**Task statement**
Retype the lines from the first one in the records down to the line containing "Switch to the Ingredients tab", counting both, and leave out any pictures.

[Collected data]
= Beginning of Section =

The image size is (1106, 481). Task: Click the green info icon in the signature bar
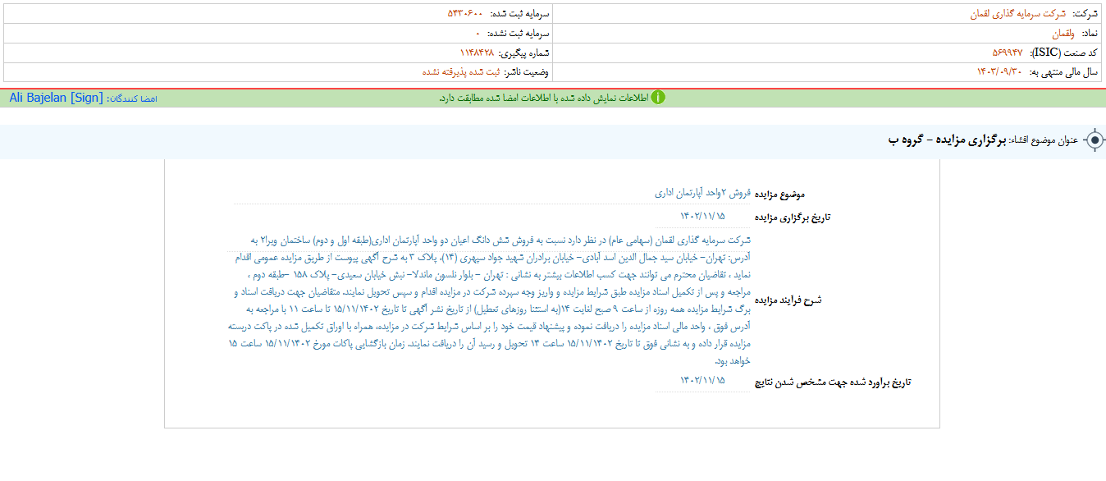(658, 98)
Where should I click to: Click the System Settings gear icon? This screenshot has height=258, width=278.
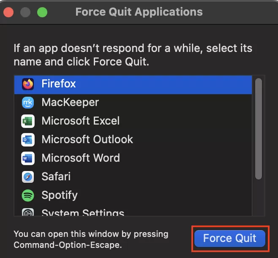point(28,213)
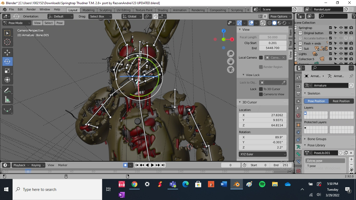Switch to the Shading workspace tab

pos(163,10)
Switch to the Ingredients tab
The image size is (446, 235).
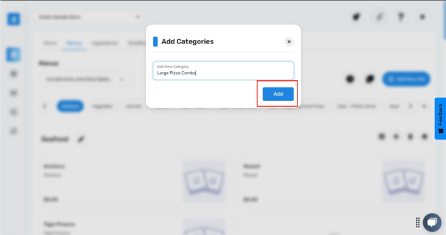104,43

= End of Section =

**Solution for this task**
The image size is (1106, 481). Task: Click the green info icon in the signature bar
(658, 98)
Where should I click to: Click the System Settings gear icon? This screenshot has height=258, width=278.
point(28,213)
Switch to the Shading workspace tab

pos(163,10)
Switch to the Ingredients tab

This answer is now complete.